> SOURCE DATA:
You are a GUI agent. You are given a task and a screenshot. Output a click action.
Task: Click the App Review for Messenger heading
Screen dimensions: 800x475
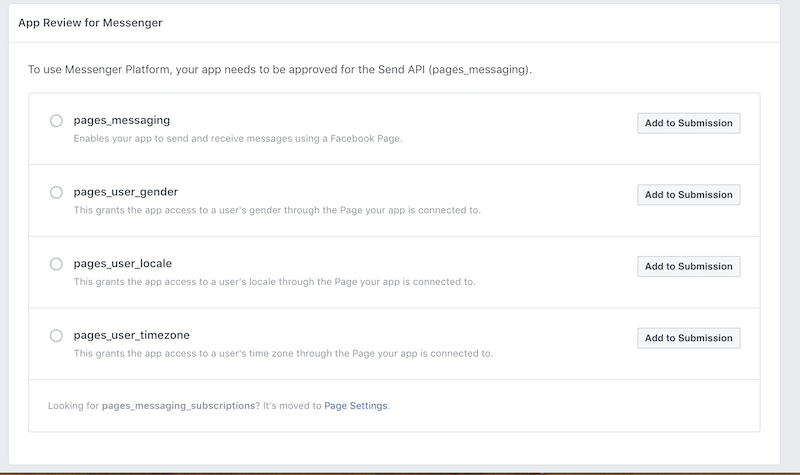coord(90,22)
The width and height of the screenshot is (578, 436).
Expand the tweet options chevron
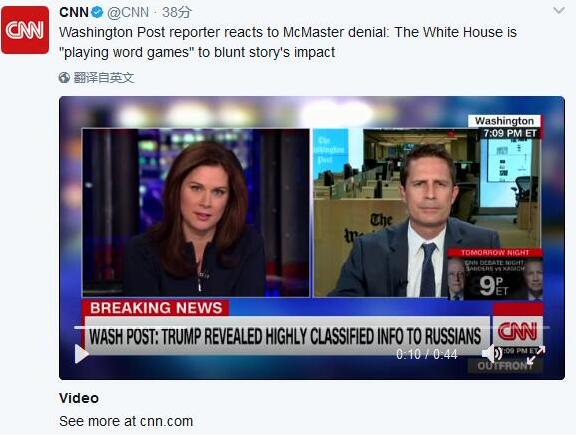pyautogui.click(x=559, y=11)
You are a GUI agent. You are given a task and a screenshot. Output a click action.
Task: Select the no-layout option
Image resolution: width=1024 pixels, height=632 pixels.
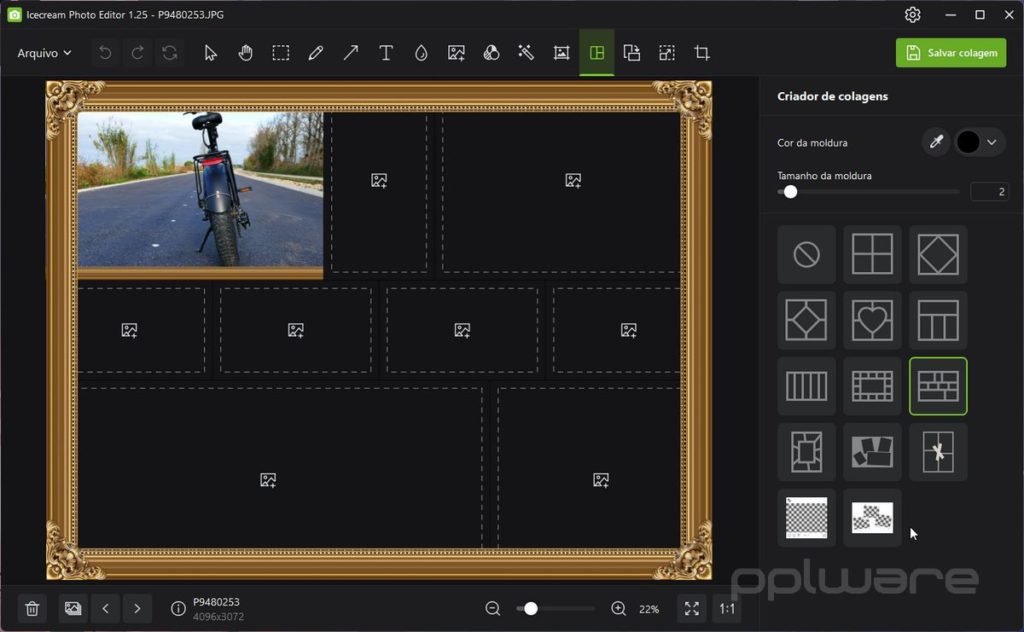click(807, 254)
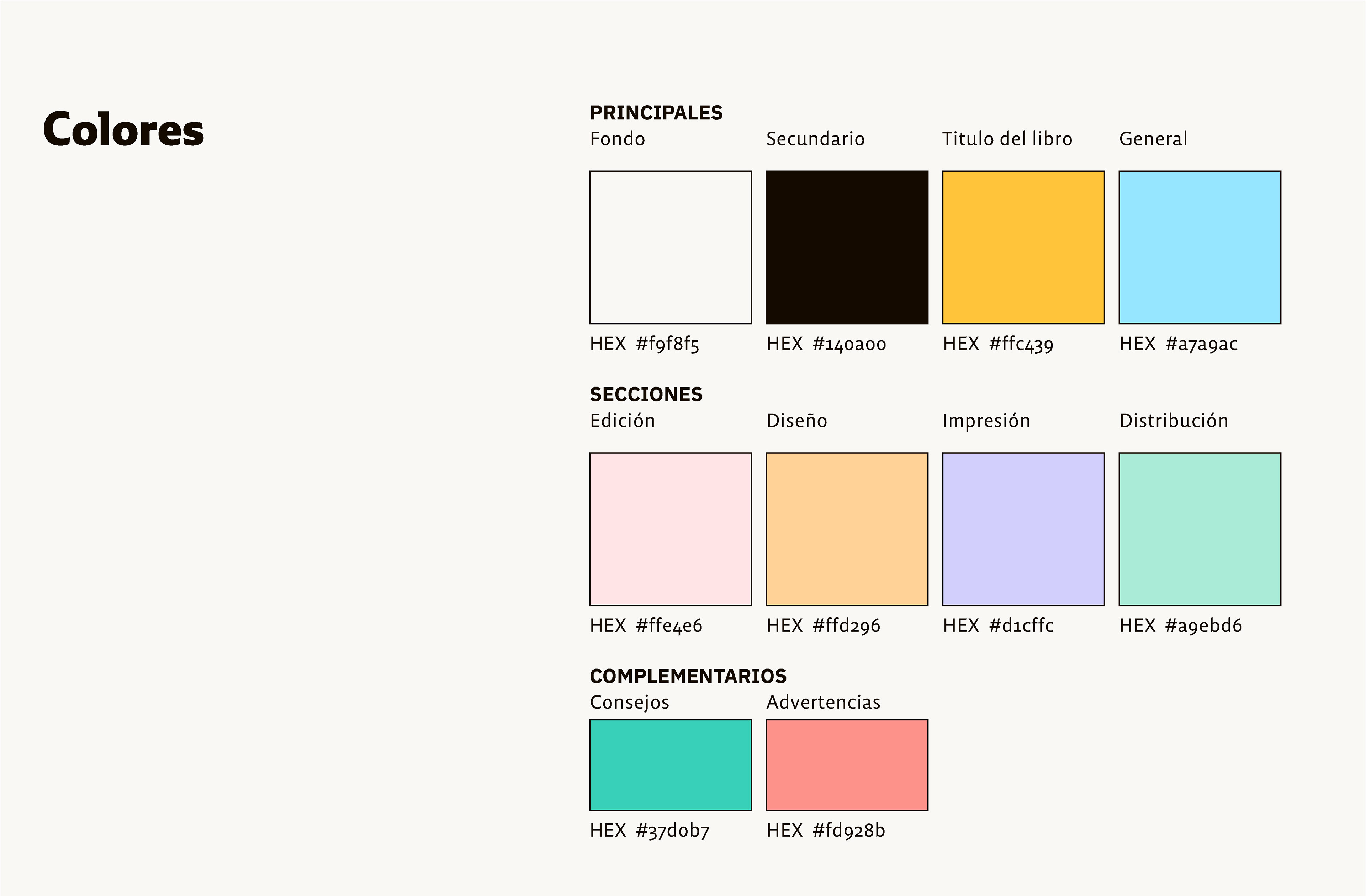Viewport: 1366px width, 896px height.
Task: Pick the lavender Impresión color swatch
Action: [x=1023, y=529]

> PROBLEM REQUIREMENTS:
Output the records exactly as they appear, skipping any pictures.

> SOLUTION FOR THIS EXERCISE:
You are a GUI agent. You are given a task and a screenshot. Output a click action.
Task: Click the App Review for Messenger heading
Screen dimensions: 800x475
coord(90,22)
The width and height of the screenshot is (578, 436).
Expand the tweet options chevron
pyautogui.click(x=559, y=11)
You are a GUI agent. You are given a task and a screenshot. Output a click action.
Task: Select the no-layout option
Image resolution: width=1024 pixels, height=632 pixels.
click(807, 254)
Viewport: 1366px width, 896px height.
Task: Pick the lavender Impresión color swatch
Action: [x=1023, y=529]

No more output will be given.